» **ACTIVITY**:
Omit all pictures, then print the entries exactly.

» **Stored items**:
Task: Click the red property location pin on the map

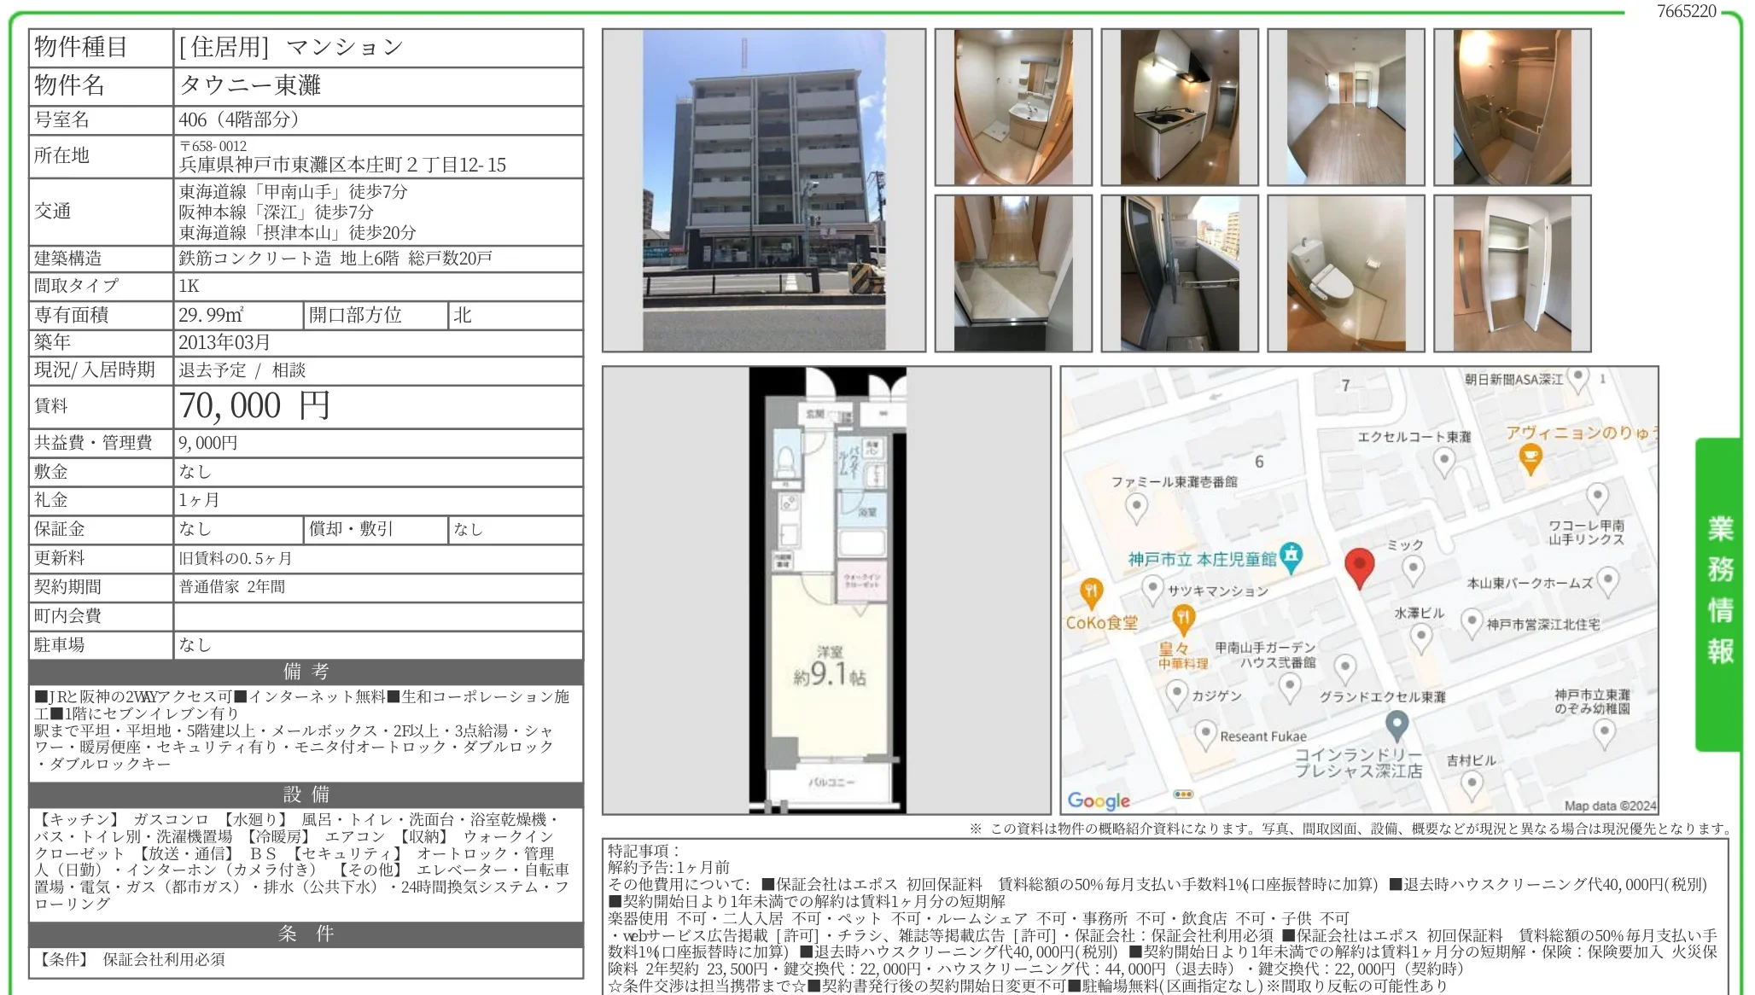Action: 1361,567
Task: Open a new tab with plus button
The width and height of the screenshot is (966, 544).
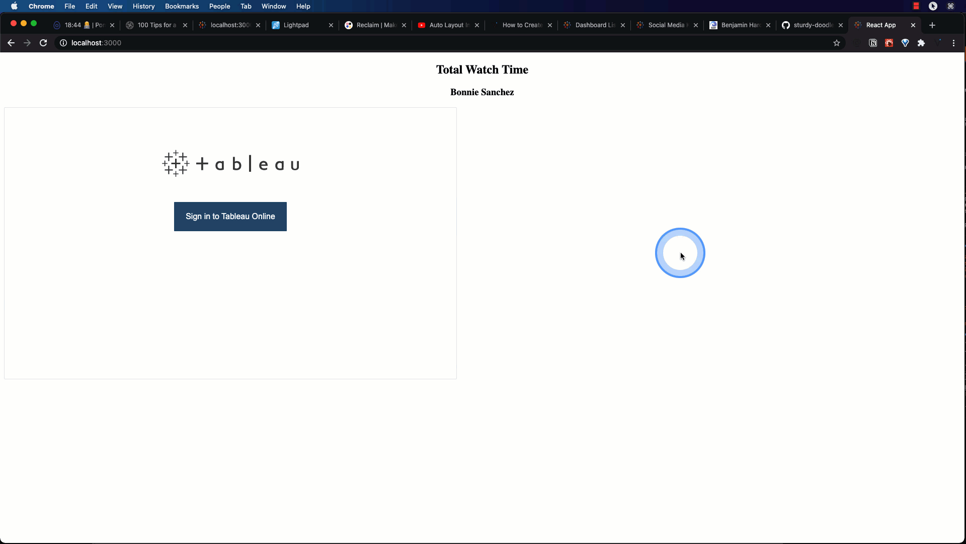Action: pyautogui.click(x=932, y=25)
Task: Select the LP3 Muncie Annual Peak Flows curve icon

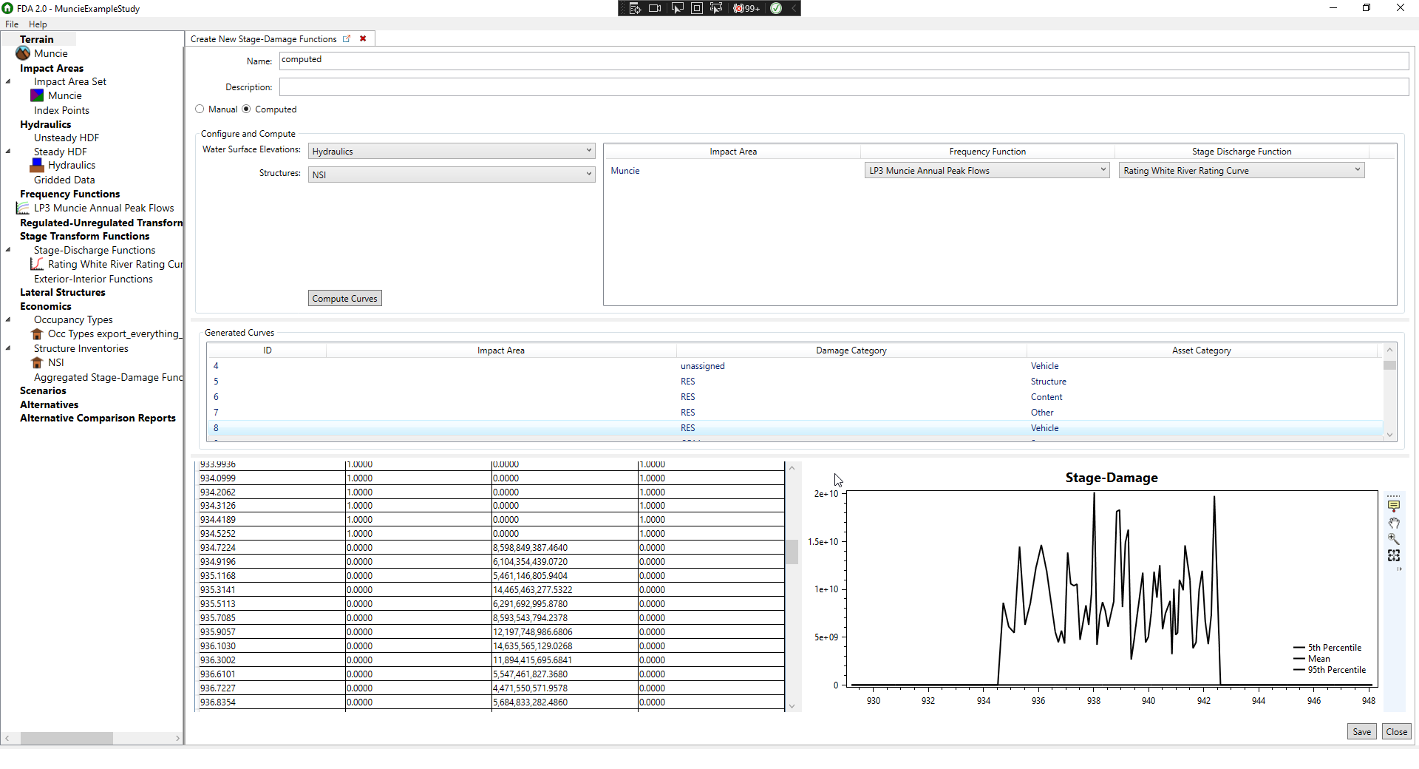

» **RESULT FOR THIS EXERCISE**:
Task: Click the red property location pin on the map

Action: 1361,567
Task: Open a new tab with plus button
The width and height of the screenshot is (966, 544).
Action: pyautogui.click(x=932, y=25)
Task: Select the LP3 Muncie Annual Peak Flows curve icon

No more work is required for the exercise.